In most cases, the best strategy for a job interview is to be fairly honest, because the worst thing that can happen is that you won’t get the job and will spend the rest of your life foraging for food in the wilderness and seeking shelter underneath a tree or the awning of a bowling alley that has gone out of business.

— Lemony Snicket

Moral fashions

Although moral fashions tend to arise from different sources than fashions in clothing, the mechanism of their adoption seems much the same. The early adopters will be driven by ambition: self-consciously cool people who want to distinguish themselves from the common herd. As the fashion becomes established they’ll be joined by a second, much larger group, driven by fear. This second group adopt the fashion not because they want to stand out but because they are afraid of standing out.

— Paul Graham, What You Can’t Say

The bright side

There are people who ponder about their friends’ shortcomings: there’s nothing to be gained by that. I have always been on the lookout for the merits of my opponents, and this has been rewarding.

— Goethe

Making a clean break

Nothing built today must be mistakable for anything built 100 or more years ago. The rupture between our era and those of the past is absolute, and this unbridgeable gap must be made visible and manifest through the things we build. And since things were lovely in the past, they must, of necessity, be ugly now.

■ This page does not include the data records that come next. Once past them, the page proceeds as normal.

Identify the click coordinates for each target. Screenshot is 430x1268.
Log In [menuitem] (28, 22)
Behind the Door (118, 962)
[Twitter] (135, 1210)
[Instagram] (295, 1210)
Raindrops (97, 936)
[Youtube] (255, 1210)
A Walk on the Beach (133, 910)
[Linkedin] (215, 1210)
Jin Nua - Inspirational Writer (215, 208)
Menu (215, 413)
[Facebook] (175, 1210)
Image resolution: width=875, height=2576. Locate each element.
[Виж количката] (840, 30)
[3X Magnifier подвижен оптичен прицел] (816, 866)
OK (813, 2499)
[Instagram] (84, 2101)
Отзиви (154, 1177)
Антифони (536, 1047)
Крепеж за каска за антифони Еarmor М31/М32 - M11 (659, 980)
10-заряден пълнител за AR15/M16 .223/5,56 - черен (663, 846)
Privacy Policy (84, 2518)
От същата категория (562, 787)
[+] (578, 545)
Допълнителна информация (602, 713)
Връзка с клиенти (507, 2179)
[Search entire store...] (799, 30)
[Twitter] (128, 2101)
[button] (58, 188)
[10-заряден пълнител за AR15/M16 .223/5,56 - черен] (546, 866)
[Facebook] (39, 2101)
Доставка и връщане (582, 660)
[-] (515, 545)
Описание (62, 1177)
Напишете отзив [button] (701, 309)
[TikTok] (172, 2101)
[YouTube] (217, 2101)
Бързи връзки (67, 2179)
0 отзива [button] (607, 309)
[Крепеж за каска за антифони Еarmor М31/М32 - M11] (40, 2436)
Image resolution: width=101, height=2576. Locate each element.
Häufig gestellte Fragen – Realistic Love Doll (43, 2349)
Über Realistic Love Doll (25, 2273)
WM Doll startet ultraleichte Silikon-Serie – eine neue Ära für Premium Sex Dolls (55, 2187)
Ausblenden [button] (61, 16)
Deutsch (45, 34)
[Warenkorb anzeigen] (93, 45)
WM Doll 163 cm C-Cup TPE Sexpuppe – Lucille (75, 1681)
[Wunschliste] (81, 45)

Why You Hate Contemporary Architecture


Nobody tells this to people who are beginners, I wish someone told me. All of us who do creative work, we get into it because we have good taste. But there is this gap. For the first couple years you make stuff, it’s just not that good. It’s trying to be good, it has potential, but it’s not. But your taste, the thing that got you into the game, is still killer. And your taste is why your work disappoints you. A lot of people never get past this phase, they quit. Most people I know who do interesting, creative work went through years of this. We know our work doesn’t have this special thing that we want it to have. We all go through this. And if you are just starting out or you are still in this phase, you gotta know its normal and the most important thing you can do is do a lot of work. Put yourself on a deadline so that every week you will finish one story. It is only by going through a volume of work that you will close that gap, and your work will be as good as your ambitions. And I took longer to figure out how to do this than anyone I’ve ever met. It’s gonna take awhile. It’s normal to take awhile. You’ve just gotta fight your way through.

— Ira Glass


Is it a fact — or have I dreamt it — that, by means of electricity, the world of matter has become a great nerve, vibrating thousands of miles in a breathless point of time?

— Nathaniel Hawthorne

It is a principle aspect of the electric age that it establishes a global network that has much of the character of our central nervous system. Our central nervous system is not merely an electric network, but it constitutes a single unified field of experience.